Our proposed technique builds on the dipole blockade of microwave excitations. In the context of an effective spin-1/2 model, the dipole blockade allows to flip particular spins in an optical lattice without a need for single-site addressing. The growth of the spin crystal is started by a short sequence of microwave pulses that create a few flipped spins, serving as a nucleation center of the crystalline phase. After that, continuous microwave driving propagates the boundary of the crystal, adding one additional flipped spin after the other.

We investigate the dynamics under the continuous driving and demonstrate that the growth of the ordered domains is efficient. The analysis of the imperfections and the required experimental parameters shows that structures consisting of more than 1,000 spins can be grown. The average size of the resulting domains scales substantially more favorable compared to the conventional adiabatic preparation.

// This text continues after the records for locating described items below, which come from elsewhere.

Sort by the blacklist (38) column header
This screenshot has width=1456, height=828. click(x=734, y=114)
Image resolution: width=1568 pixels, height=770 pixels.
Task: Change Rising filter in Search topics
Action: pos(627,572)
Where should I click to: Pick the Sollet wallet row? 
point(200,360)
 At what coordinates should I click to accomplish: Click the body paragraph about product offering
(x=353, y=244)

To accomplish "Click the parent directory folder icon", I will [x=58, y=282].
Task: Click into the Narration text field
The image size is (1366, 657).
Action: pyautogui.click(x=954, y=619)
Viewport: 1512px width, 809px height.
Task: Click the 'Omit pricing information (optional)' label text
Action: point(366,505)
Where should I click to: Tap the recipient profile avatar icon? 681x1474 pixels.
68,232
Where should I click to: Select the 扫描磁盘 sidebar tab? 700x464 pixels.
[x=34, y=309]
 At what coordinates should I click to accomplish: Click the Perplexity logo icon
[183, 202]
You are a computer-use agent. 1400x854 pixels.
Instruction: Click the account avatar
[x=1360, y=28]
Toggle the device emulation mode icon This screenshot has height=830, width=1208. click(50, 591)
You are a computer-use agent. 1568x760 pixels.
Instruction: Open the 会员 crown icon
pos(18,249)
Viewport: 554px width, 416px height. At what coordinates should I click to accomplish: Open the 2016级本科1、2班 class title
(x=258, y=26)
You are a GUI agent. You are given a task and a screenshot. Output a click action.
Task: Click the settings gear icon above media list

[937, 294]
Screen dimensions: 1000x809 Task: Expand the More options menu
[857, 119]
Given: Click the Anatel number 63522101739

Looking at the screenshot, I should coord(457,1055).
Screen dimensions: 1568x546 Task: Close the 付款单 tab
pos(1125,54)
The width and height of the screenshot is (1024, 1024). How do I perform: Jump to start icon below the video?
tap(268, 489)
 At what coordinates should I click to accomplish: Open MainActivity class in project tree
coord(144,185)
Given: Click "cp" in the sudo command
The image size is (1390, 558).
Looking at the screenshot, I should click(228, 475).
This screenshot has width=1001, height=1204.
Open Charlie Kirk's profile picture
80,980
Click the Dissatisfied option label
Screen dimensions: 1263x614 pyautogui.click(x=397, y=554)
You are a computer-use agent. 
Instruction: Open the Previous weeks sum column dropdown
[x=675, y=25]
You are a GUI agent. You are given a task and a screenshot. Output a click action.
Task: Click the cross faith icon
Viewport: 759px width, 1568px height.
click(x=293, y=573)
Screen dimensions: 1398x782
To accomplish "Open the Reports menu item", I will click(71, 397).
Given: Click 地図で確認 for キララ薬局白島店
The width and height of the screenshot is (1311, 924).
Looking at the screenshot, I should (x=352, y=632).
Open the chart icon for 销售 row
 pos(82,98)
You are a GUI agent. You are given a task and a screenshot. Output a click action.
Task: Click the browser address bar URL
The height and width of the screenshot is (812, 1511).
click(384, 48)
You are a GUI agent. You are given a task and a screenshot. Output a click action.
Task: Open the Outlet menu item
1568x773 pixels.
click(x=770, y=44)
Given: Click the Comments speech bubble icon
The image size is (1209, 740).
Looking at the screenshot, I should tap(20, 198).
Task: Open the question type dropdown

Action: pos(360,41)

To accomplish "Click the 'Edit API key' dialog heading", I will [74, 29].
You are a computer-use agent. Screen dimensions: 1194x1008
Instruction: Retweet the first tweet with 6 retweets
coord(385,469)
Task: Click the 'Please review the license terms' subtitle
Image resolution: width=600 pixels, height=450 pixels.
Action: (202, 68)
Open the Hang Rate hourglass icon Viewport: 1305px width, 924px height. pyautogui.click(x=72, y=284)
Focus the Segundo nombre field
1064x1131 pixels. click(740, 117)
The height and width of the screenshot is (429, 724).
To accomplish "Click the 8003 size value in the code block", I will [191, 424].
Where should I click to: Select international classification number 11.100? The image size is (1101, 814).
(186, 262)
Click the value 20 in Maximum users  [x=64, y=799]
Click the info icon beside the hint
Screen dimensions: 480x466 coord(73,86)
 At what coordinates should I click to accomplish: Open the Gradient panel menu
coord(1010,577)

Reference: Mikhail Lemeshko, Roman V. Krems, and Hendrik Weimer,
"Nonadiabatic Preparation of Spin Crystals with Ultracold Polar Molecules",
Phys. Rev. Lett. 109, 035301 (2012).


About the authors: Misha Lemeshko and Hendrik Weimer are the ITAMP Postdoctoral Fellows at the Harvard-Smithsonian Center for Astrophysics and Harvard Physics Department; Roman Krems is an Associate Professor of Chemistry at the University of British Columbia in Vancouver.